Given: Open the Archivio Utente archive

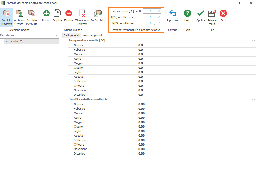Looking at the screenshot, I should click(19, 13).
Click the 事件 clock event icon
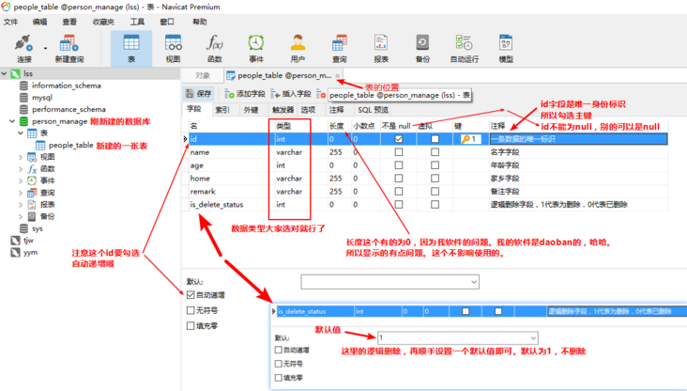This screenshot has height=391, width=687. (x=256, y=48)
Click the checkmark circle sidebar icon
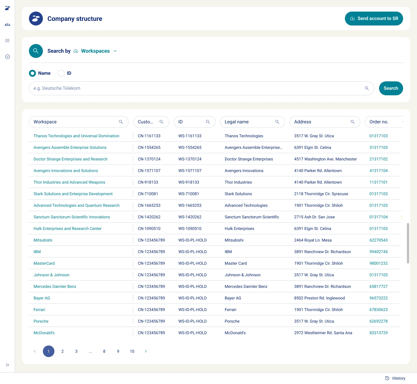This screenshot has width=417, height=384. tap(8, 57)
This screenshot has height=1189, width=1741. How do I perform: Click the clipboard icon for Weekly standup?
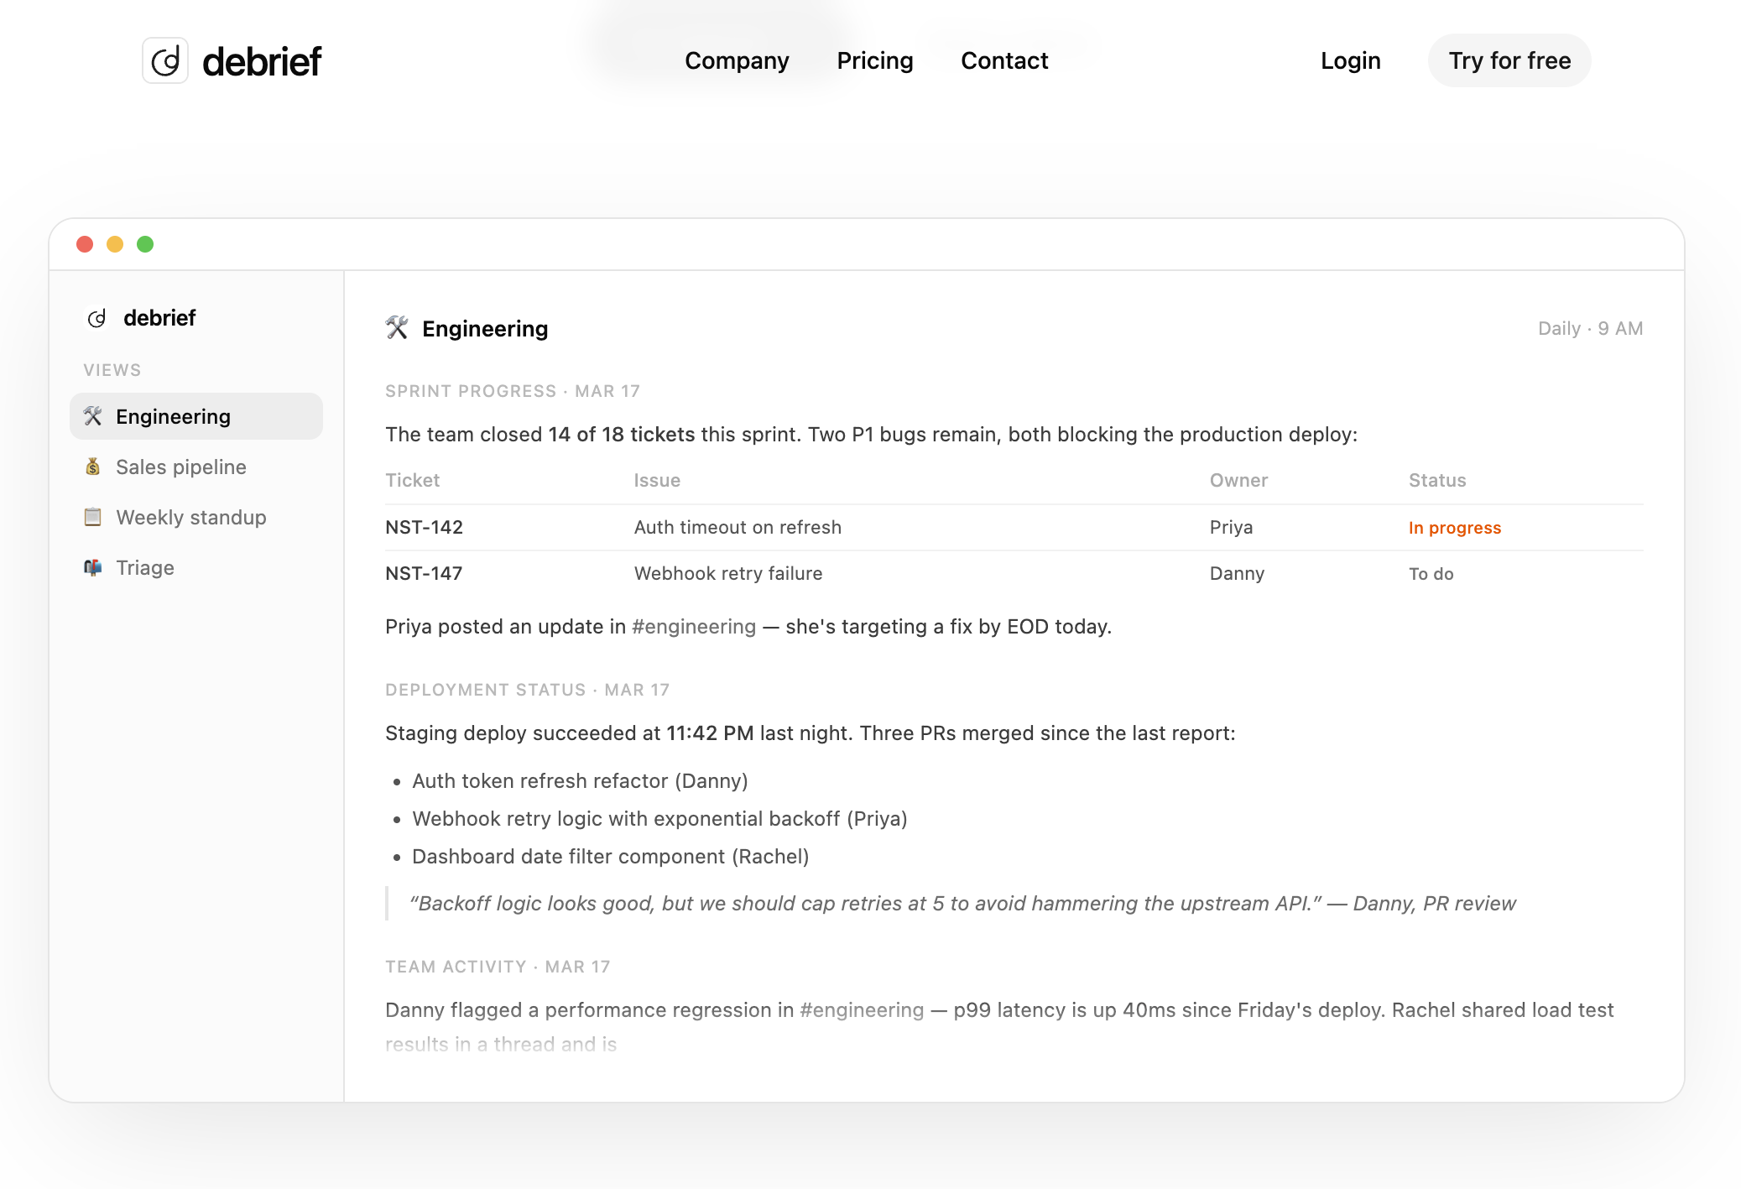click(x=93, y=517)
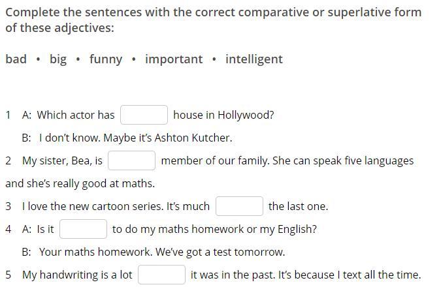Pick the adjective "intelligent" in the word list
This screenshot has width=441, height=304.
[x=254, y=59]
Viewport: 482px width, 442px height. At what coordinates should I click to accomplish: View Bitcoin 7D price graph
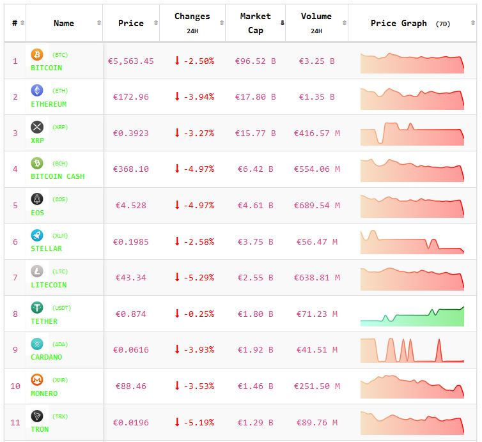click(412, 63)
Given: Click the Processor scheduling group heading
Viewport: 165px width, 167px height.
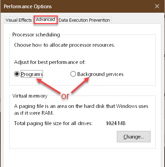Looking at the screenshot, I should pos(36,35).
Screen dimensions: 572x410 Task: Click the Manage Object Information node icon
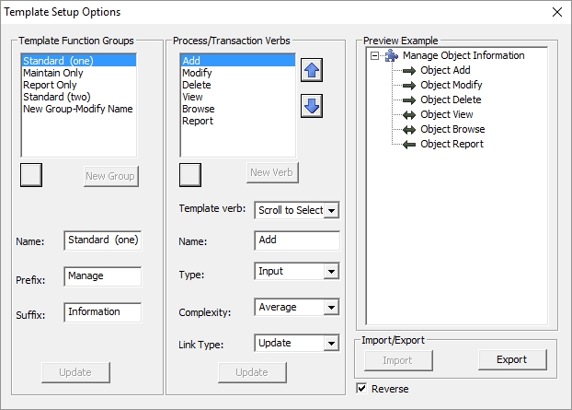pos(391,55)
########################################
To do >>
Without any pictures, repeat the listing exactly.

Exercise solution >>
Given: Open the Archivio Utente archive

Looking at the screenshot, I should click(19, 13).
Click the 事件 clock event icon
This screenshot has height=391, width=687. (x=256, y=48)
Click the checkmark circle sidebar icon
This screenshot has width=417, height=384. tap(8, 57)
This screenshot has height=1189, width=1741. How do I perform: Click the clipboard icon for Weekly standup?
click(x=93, y=517)
Pick the adjective "intelligent" in the word list
This screenshot has width=441, height=304.
[x=254, y=59]
Viewport: 482px width, 442px height. At what coordinates should I click to accomplish: View Bitcoin 7D price graph
click(412, 63)
Given: Click the Processor scheduling group heading
Viewport: 165px width, 167px height.
Looking at the screenshot, I should pos(36,35).
Screen dimensions: 572x410 Task: Click the Manage Object Information node icon
pos(391,55)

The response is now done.